* _PROBLEMS_:
1. List each specific pistol model named in the opening post of the handgun forum thread.
2. In the handgun forum thread, rewrite the passage that opens with the words containing "Have you considered" and closes with "a learning tool.", substituting "budget" for "wallet".

* _TEXT SEGMENT_:
'''
I've handled a few, but havn't actually fired any handguns. I'd like to go with a semi-auto. I'd like to have it primarily for home defense (I live in Baltimore suburbs, and crime seems to be creeping this way) I also just have a general affection for guns, so I'll spend a lot of time at the range. I really like the feel of the Glocks I've had my hands on, so my prime attention is on a G19. I'm figuring that starting with a 9mm is a good idea to get the feel for a handgun,(and for cheap ammo!) and I can always move up from there if I wish. 

To get to the point, I'm in the market for a good starter pistol, in the class of a G19. Something like a Walther P99, or Beretta PX4, or whatever else. What would be your recomednation if you were in my situation? I know, fire them all and see what you like, but that may not be practical. I know I liked the handfeel of the Glock, but what else should I be looking at? Thanks in advance for any help!


----------



## SigShooter127 (Apr 13, 2008)

sig p226 in 9mm...I just got my first handgun and I got a 226 in .40 and also got a .357 sig barell for it...but I wont suggest that because all sorts of people who have never even fired a .357 sig will come out of the woodwork and try to tell you everything wrong with it. But as far as handguns go (and the proofs in the pudding all you glock guys) that the best combat/defence pistol ever made is the 226, although a little pricey.


----------



## Joeywhat (Apr 17, 2008)

Have you considered a .22LR? Getting something chambered for that will certainly be lighter on your wallet, and will give you lots of good practice. I LOVE my Walther P22. Great gun, cheap to shoot, great as a learning tool.

For larger calibers, the Glocks are nice. You should also check out the Springfield XD lineup, as well as the Smith and Wesson M&P lineup. I own an XD 9mm subcompact (3" barrel) and I love it. Great gun to shoot, very accurate, feels great in your hands. I chose that over the Glock 26. I felt the grip safety of the XD was nice, and it just felt like a better gun. I've also fired a full size M&P .45 ACP which was also nice. Also had a very nice feel to it, and was easy to shoot.

All in all you can't go wrong with the Glock. It's one of the most popular auto-loaders for a reason...however do some research and try and test fire a few models before making a decision. You might find that another gun fits you better.

Also, when considering ammo prices, remember that a 500 round box of .22LR costs me about $18...whereas a 100 round box of 9mm costs the same. When I'm practicing my grip, stance and trigger control, I like to use my P22 for most of it. I can fire off 200 rounds and still be able to eat for the rest of the week.
'''
* _SOURCE DATA_:
'''
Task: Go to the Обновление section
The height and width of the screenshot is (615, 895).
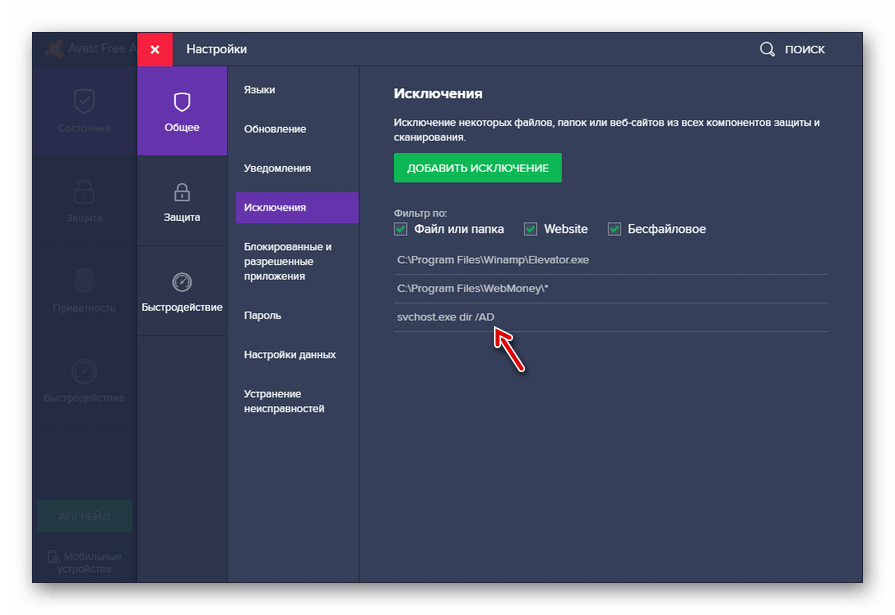Action: [x=275, y=129]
'''
* _TASK RESPONSES_:
1.
G19
Walther P99
Beretta PX4

2.
Have you considered a .22LR? Getting something chambered for that will certainly be lighter on your budget, and will give you lots of good practice. I LOVE my Walther P22. Great gun, cheap to shoot, great as a learning tool.